In Experiment 1, she mentally multiplied four-digit numbers for up to eleven hours straight for several days, only pausing to record how long each problem took to complete and to eat. Before and after the multiplication test, Haraguchi also made a test for transferred fatigue, in which she translated German words into their English equivalents. She recorded how long it took her to correctly recall the translation. In Experiment 2, she repeated the procedure in Experiment 1, but also recorded her pulse, her state of feeling and health. This experiment lasted 78 days. In Experiment 3, Haraguchi translated sentences from John Dewey's writing into Japanese, and recorded the time taken to translate each page. She also measured the temperature under her tongue. Experiment 4 was the only experiment to have multiple subjects. Her 26 subjects carried out numerous tasks, consisting of: memorising nonsense monosyllables; adding columns of one-digit numbers; association work; and mental multiplication. Their pulse was measured after each test.

Haraguchi's results indicated a relationship between fatigue, efficiency and transferred fatigue. She found that mental fatigue could be transferred from task to task, and found a positive correlation between fatigue and transferred fatigue. She also found that efficiency increases after continuous work, illustrating the effect of practice. After five years of research, Haraguchi earned her doctorate on 5 June 1912, becoming the first Japanese woman to attain a PhD in any field. She was married that same day.

===Later life in Japan===
Haraguchi returned to Japan, where she expanded her doctoral thesis and translated it into Japanese. It was published under the title Studies on Mental Work and Fatigue in 1914. She lectured at Japan Women's University occasionally and was involved in the establishment of an experimental psychology laboratory at the university.
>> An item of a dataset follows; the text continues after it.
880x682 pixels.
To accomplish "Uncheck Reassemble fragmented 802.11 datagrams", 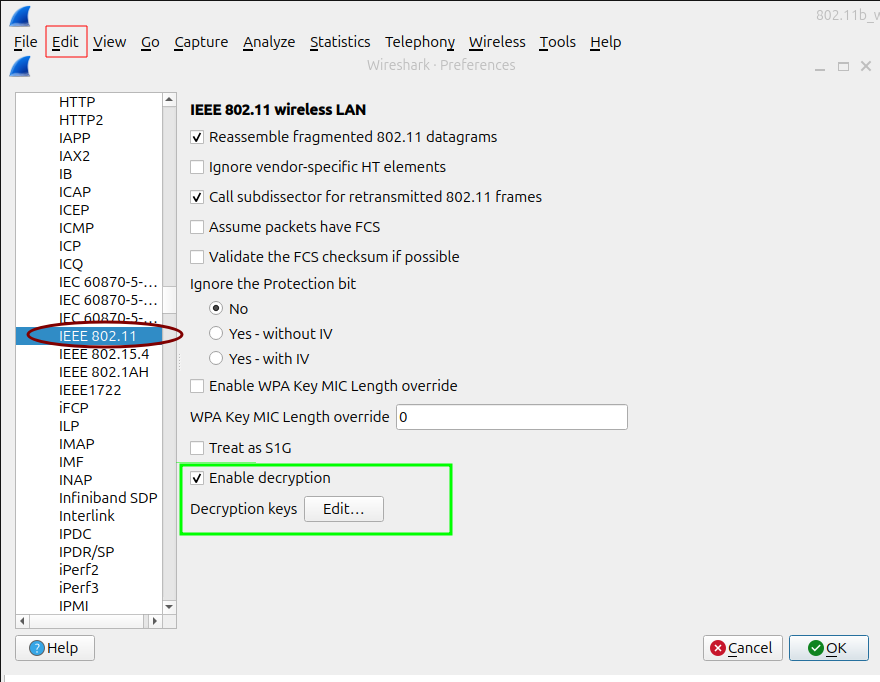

She also wrote a memoir, Tanoshiki omohide, or "Pleasant memoirs", in 1915, in which she drew from her experiences studying at Columbia University to advocate for women's education and value. Much of Haraguchi's memoirs were allotted to explaining Japanese readership of Taishō Japan North American life and customs. In them she explained her perception of North American women compared to women in the Meiji period. She talked about the Meiji women and their campaigns for social and political rights.

==Personal life==
Haraguchi married Takejirō Haraguchi, a Waseda University professor, on 5 June 1912. They had a son and daughter.

==Death and legacy==
Haraguchi died of tuberculosis on September 26, 1915, at age 29. Her last work, a Japanese translation of Francis Galton's Hereditary Genius (first published in 1869), was published posthumously in 1915. A record of her experiences at Columbia University and her observations of cultural differences between Japan and the U.S., Happy Memories, was also published in 1915.

Two documentaries have been produced about Haraguchi's life and work: The Life of Tsuruko Haraguchi (2007) and Psychologist Tsuruko Haraguchi: Memories of Her Days at Columbia University in the Early 1900s (2008).